Hybrid Fusion of High-Resolution and Ultra-Widefield OCTA Acquisitions for the Automatic Diagnosis of Diabetic Retinopathy.

作者信息

Li Yihao, El Habib Daho Mostafa, Conze Pierre-Henri, Zeghlache Rachid, Le Boité Hugo, Bonnin Sophie, Cosette Deborah, Magazzeni Stephanie, Lay Bruno, Le Guilcher Alexandre, Tadayoni Ramin, Cochener Béatrice, Lamard Mathieu, Quellec Gwenolé

机构信息

Inserm, UMR 1101 LaTIM, F-29200 Brest, France.

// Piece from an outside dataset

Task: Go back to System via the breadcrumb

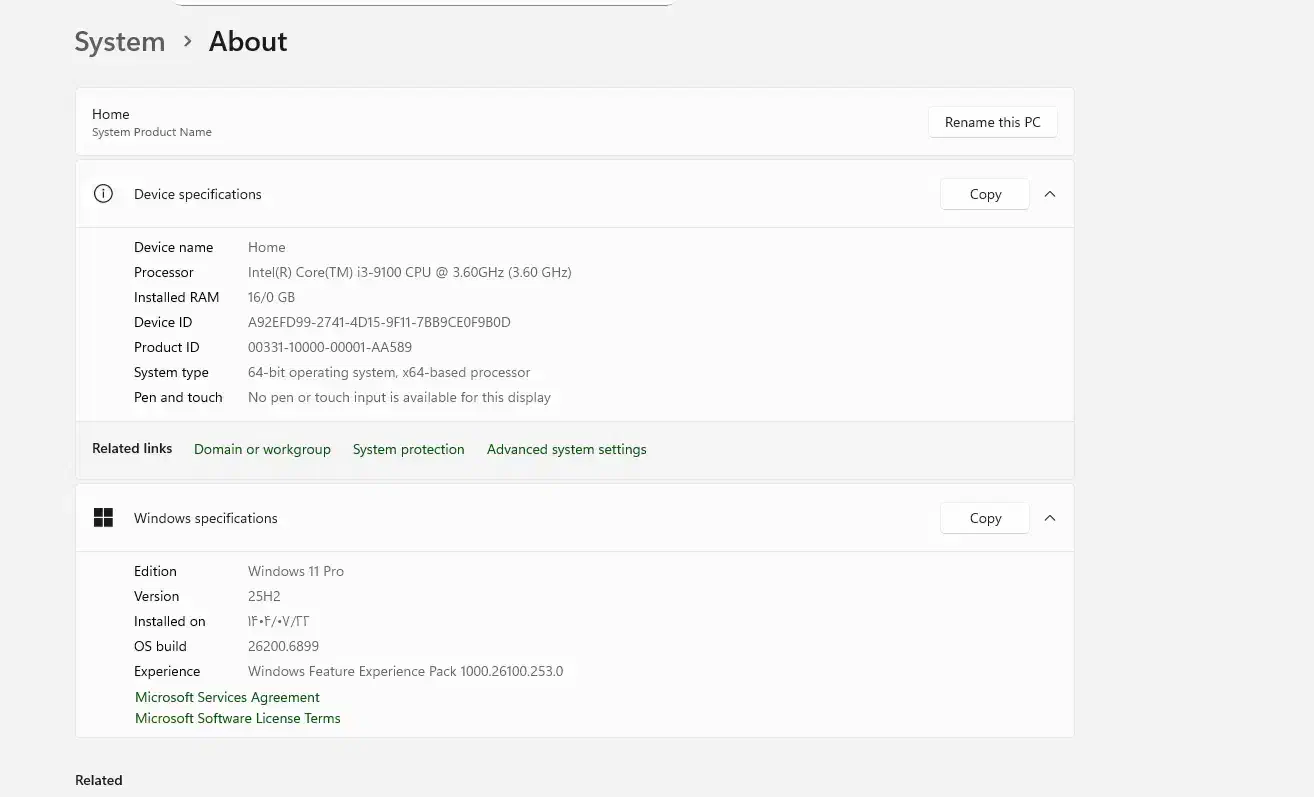Action: click(x=120, y=42)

Univ Bretagne Occidentale, F-29200 Brest, France.

出版信息

Diagnostics (Basel). 2023 Aug 26;13(17):2770. doi: 10.3390/diagnostics13172770.

Abstract

Optical coherence tomography angiography (OCTA) can deliver enhanced diagnosis for diabetic retinopathy (DR). This study evaluated a deep learning (DL) algorithm for automatic DR severity assessment using high-resolution and ultra-widefield (UWF) OCTA. Diabetic patients were examined with 6×6 mm2 high-resolution OCTA and 15×15 mm2 UWF-OCTA using PLEX®Elite 9000. A novel DL algorithm was trained for automatic DR severity inference using both OCTA acquisitions. The algorithm employed a unique hybrid fusion framework, integrating structural and flow information from both acquisitions. It was trained on data from 875 eyes of 444 patients. Tested on 53 patients (97 eyes), the algorithm achieved a good area under the receiver operating characteristic curve (AUC) for detecting DR (0.8868), moderate non-proliferative DR (0.8276), severe non-proliferative DR (0.8376), and proliferative/treated DR (0.9070). These results significantly outperformed detection with the 6×6 mm2 (AUC = 0.8462, 0.7793, 0.7889, and 0.8104, respectively) or 15×15 mm2 (AUC = 0.8251, 0.7745, 0.7967, and 0.8786, respectively) acquisitions alone. Thus, combining high-resolution and UWF-OCTA acquisitions holds the potential for improved early and late-stage DR detection, offering a foundation for enhancing DR management and a clear path for future works involving expanded datasets and integrating additional imaging modalities.

摘要

光学相干断层扫描血管造影(OCTA)可为糖尿病性视网膜病变(DR)提供更准确的诊断。本研究评估了一种深度学习(DL)算法,用于使用高分辨率和超广角(UWF)OCTA自动评估DR的严重程度。糖尿病患者使用PLEX®Elite 9000进行6×6 mm2高分辨率OCTA和15×15 mm2 UWF-OCTA检查。使用两种OCTA采集数据训练了一种新的DL算法,用于自动推断DR的严重程度。该算法采用了独特的混合融合框架,整合了两种采集中的结构和血流信息。它在444例患者的875只眼中的数据上进行训练。在53例患者(97只眼)上进行测试,该算法在检测DR(0.8868)、中度非增殖性DR(0.8276)、重度非增殖性DR(0.8376)和增殖性/治疗后DR(0.9070)时,受试者工作特征曲线下面积(AUC)良好。这些结果显著优于单独使用6×6 mm2(AUC分别为0.8462、0.7793、0.7889和0.8104)或15×15 mm2(AUC分别为0.8251、0.7745、0.7967和0.8786)采集数据的检测效果。因此,结合高分辨率和UWF-OCTA采集数据有可能改善DR的早期和晚期检测,为加强DR管理提供基础,并为未来涉及扩展数据集和整合其他成像模式的工作指明了明确的方向。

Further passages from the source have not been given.